Cyclic coronary artery flow in dogs after coronary angioplasty

Abstract
Coronary artery cyclic flow variations, caused by accumulation and dislodgement of platelet aggregates, are known to occur in dogs with coronary stenosis and endothelial injury. Thromboxane A2 and serotonin appear to be mediators of cyclic flows. We tested the hypotheses that cyclic flows occur in dogs after coronary angioplasty and may be reduced or eliminated by a thromboxane A2 or serotonin-receptor antagonist. Stable cyclic flows were established following angioplasty in 19 open-chest dogs fitted with Doppler coronary flow probes and external coronary constrictors. Prior to cyclic flows, phasic and mean coronary flows had been reduced by the constrictors to 69±7% (mean±SE) and 83±7% of control, respectively. Hemodynamic variables were unchanged, and cyclic flows continued uninterrupted at 10 to 12 cycles per hour in 6 of the dogs that were monitored for 3 hours before treatment. All 19 treated dogs had cyclic flows abolished within 1 to 8 minutes after intravenous injections of either a thromboxane A2 or serotonin-receptor antagonist (SQ29548, 0.2 to 0.4 mg/kg body weight, or LY53857, 0.1 to 0.2 mg/kg, respectively). Histologic examination confirmed the presence of intimal and medial arterial wall damage at dilated sites, with early necrosis, inflammatory cell infiltrates, and occasional adherent platelets.

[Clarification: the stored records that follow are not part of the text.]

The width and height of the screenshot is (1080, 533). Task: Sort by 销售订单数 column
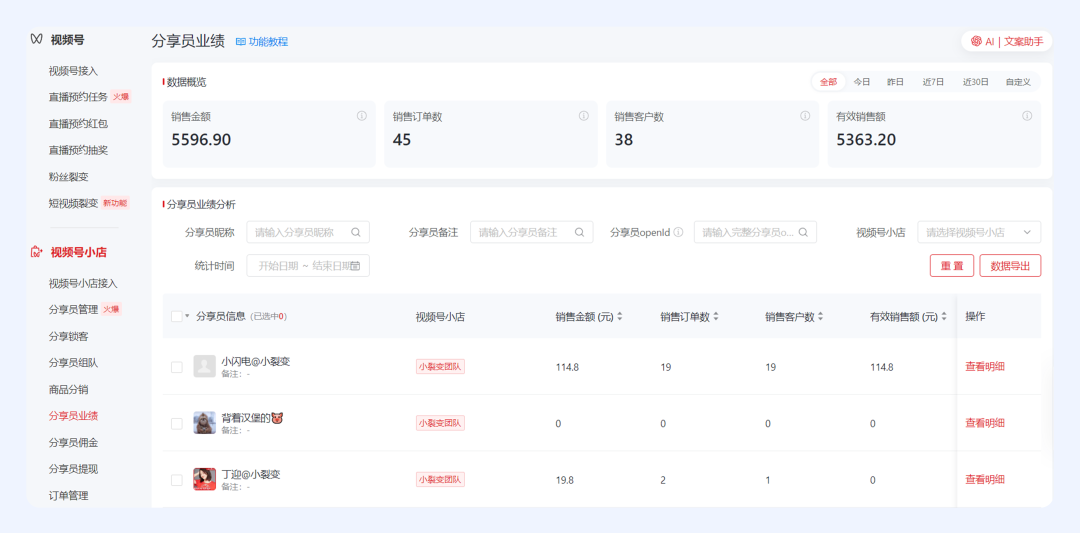(x=716, y=317)
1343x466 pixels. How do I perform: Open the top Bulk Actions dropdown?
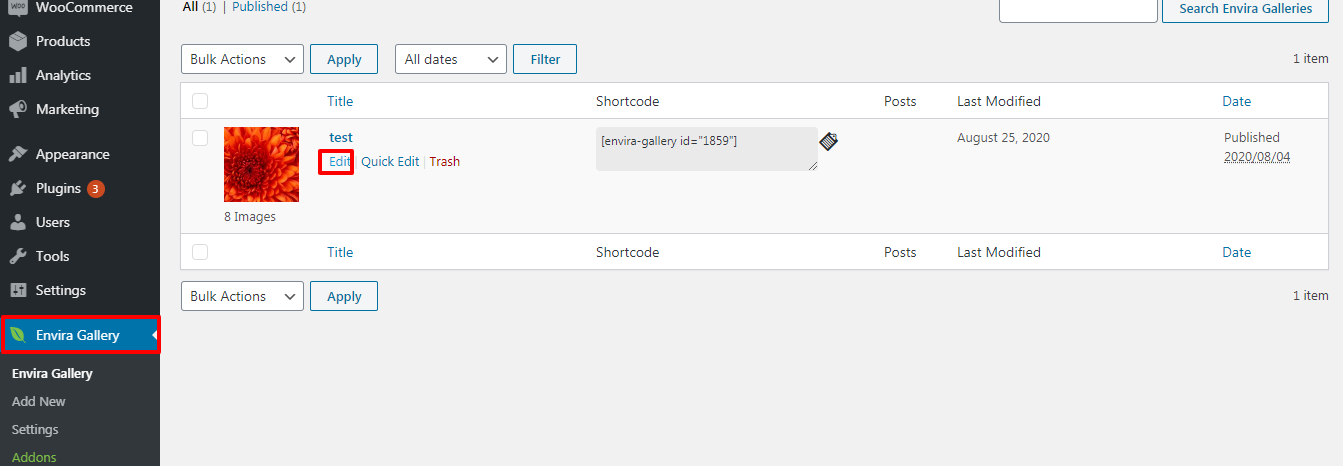click(x=242, y=59)
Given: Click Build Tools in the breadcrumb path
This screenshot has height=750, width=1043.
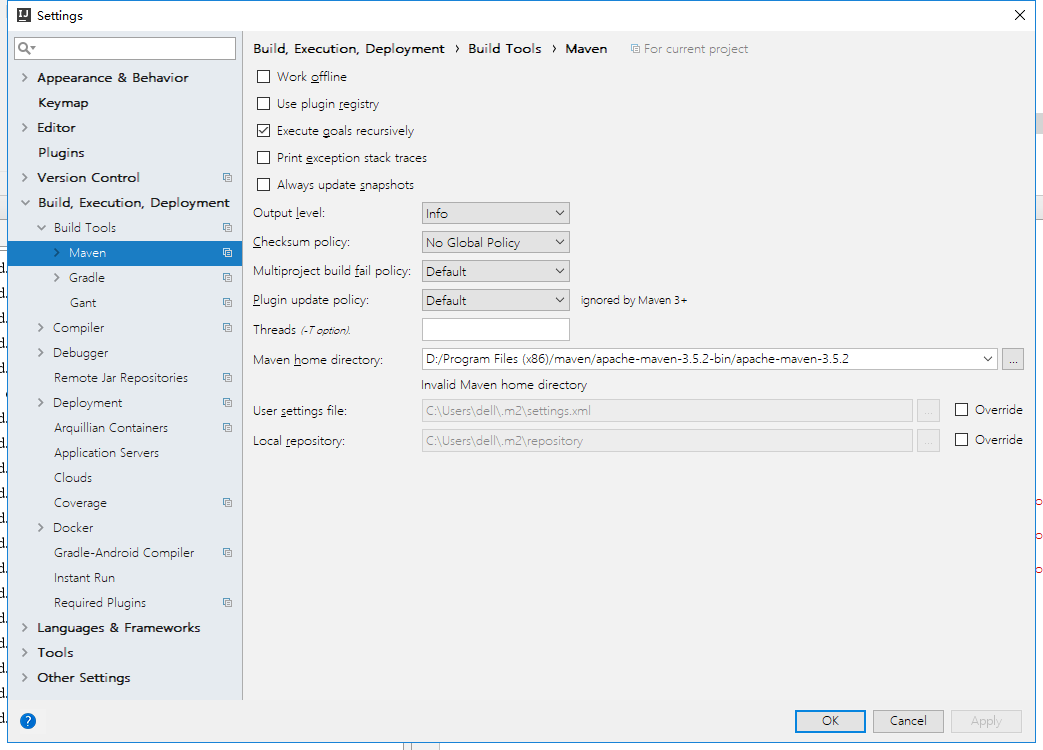Looking at the screenshot, I should 504,48.
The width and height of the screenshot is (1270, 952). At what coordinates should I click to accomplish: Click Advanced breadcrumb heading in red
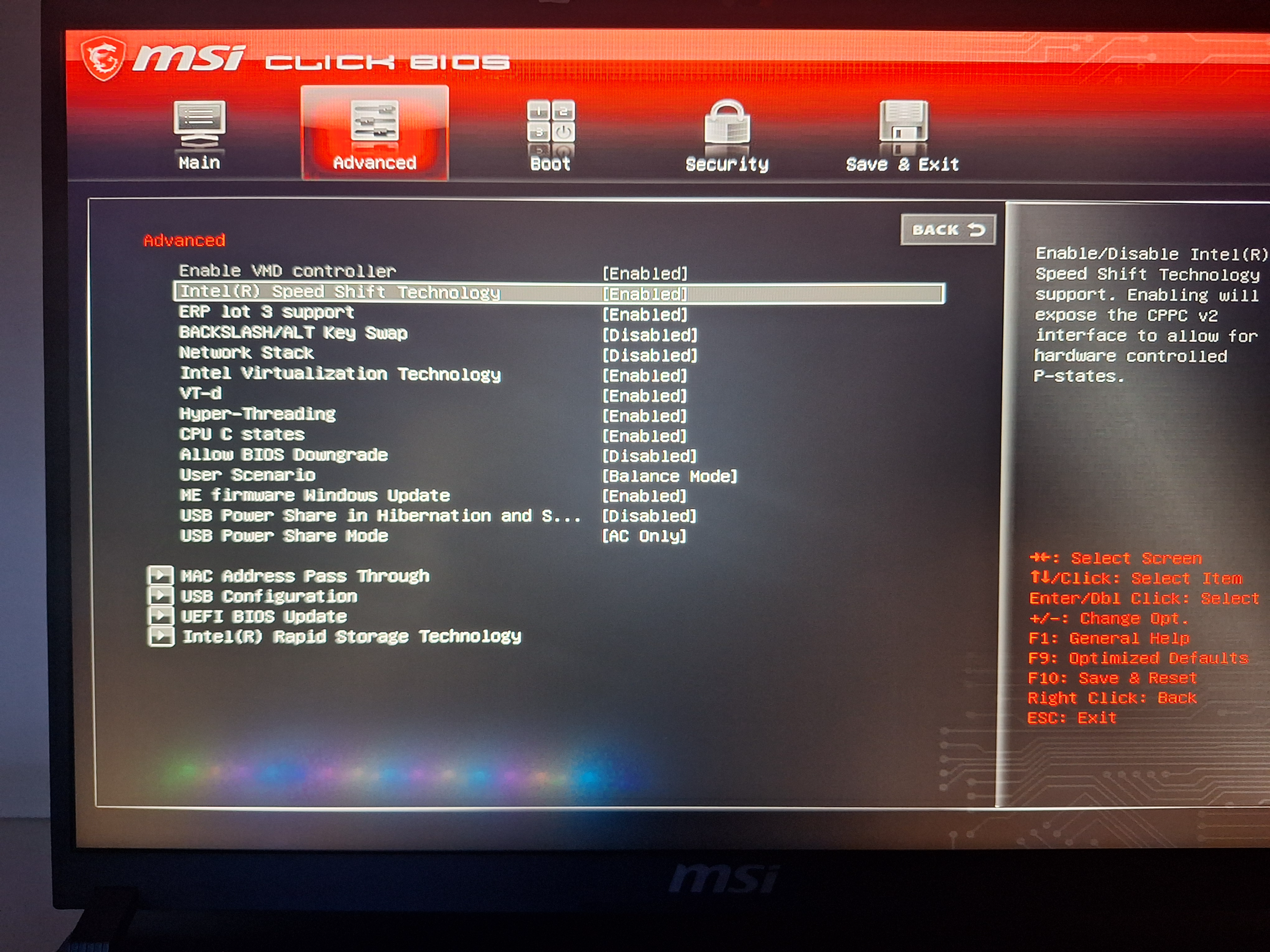coord(184,240)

One other dog with established cyclic flows, killed at a nadir of coronary artery flow, was also found to have occlusive thrombus at the angioplasty site. Thus, coronary artery cyclic flow variations, similar to those described in other preparations of coronary stenosis and endothelial injury, also occur after coronary angioplasty in dogs with residual coronary artery stenoses, and they appear to be mediated by thromboxane A2 and serotonin.